The fast food “meal deal” is a permanent part of the world, required by consumers now, and delivered by large chains.
The deals raise a question, though. How?
How is it possible to make positive revenue when slinging $1 burgers?
In an attempt to take the lead in the dreaded "Burger Wars" of the 1980s, Wendy's became the pioneer of the value menu when they launched a nine option, 99-cent menu in 1989. However, it wasn't until 1998 that Burger King launched their “Value Meal” menu, and then, in 2003, McDonald's hopped on the bandwagon with its “Dollar Menu”.
Three years ago, as fast food chains looked to increase foot traffic, the $4 meal-deal along with $1 menu items become commonplace in most quick-serve restaurants. These low-margin deals began again with Wendy's when they launched $4 value meals in October 2015, which prompted Jack in the Box, Burger King, and Carl's Jr. to do the same.
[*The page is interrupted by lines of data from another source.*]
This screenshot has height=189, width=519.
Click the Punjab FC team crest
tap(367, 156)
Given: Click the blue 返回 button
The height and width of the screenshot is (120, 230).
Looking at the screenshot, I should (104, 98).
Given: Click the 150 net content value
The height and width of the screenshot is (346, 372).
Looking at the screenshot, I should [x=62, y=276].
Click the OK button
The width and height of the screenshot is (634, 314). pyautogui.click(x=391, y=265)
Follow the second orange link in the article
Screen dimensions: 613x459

Taco Bell, Del Taco, and McDonald's followed suit and lowered their meal prices as well, while also pushing $1 menu items. Now, McDonald's offers a $1, $2, and $3 tier menu in which consumers can mix and match items to achieve the perfect individual meal at a budget price.
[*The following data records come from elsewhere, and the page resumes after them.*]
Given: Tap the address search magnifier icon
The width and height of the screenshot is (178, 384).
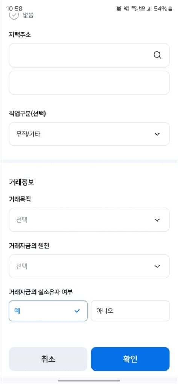Looking at the screenshot, I should click(157, 56).
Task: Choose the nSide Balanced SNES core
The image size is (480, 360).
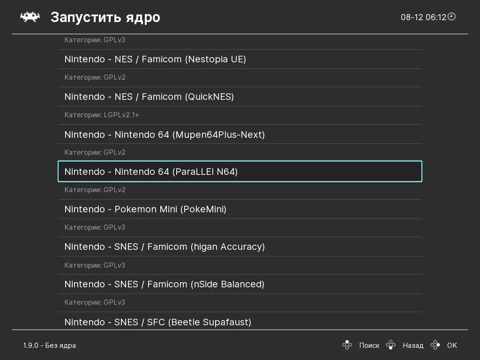Action: click(x=164, y=284)
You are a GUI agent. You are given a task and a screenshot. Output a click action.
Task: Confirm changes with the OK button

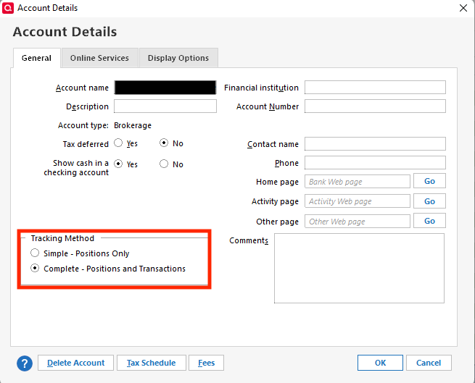(381, 363)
Unfortunately, these deals have not been huge moneymakers for restaurants, and the deals now hover around $5 for a meal in most establishments. QSRs like the $5 space and so do customers. Psychologically, a $5 meal is a good deal to consumers, especially millennials, who want to feel like smart shoppers who are getting a "whole meal" with a single bill.
The hope for restaurants is that the deals brings in groups, which help margins, or that a salad or dessert will be added to the order. In addition, these restaurants incorporate the value meal strategy to attract and retain price-sensitive customers, while increasing prices on other menu items for higher-income patrons loyal to the brand in order to support the low margins on the value side. Scale is also important for these large chains, so value menus are, unfortunately, not a luxury for independent counter-service operations and small chains.
The low-cost menu items require a perfect strategy, so that the message is heard. Marketing must be consistent and loud, and menu variety is important, it should be revamped frequently to create new interest, with a limited promotion item here and there.
It is a fine line to walk, though. The strategy doesn’t always work and restaurants need to keep that in mind as they plan. In 2009, The National Franchisee Association, which represents Burger King franchise owners, sued the BK corporation, claiming it cost $1.10 to make a $1 double cheeseburger. The suit was dropped after Burger King agreed to give franchise owners more input on the price of value items and the length of promotions.
Overall, it will be hard to maintain winning margins through value menu options. In reality price is not the issue for the new generations. They want green, healthy, unique options, and will pay for it. So, less attention on price and more attention on what is served will be the key to QSR survival.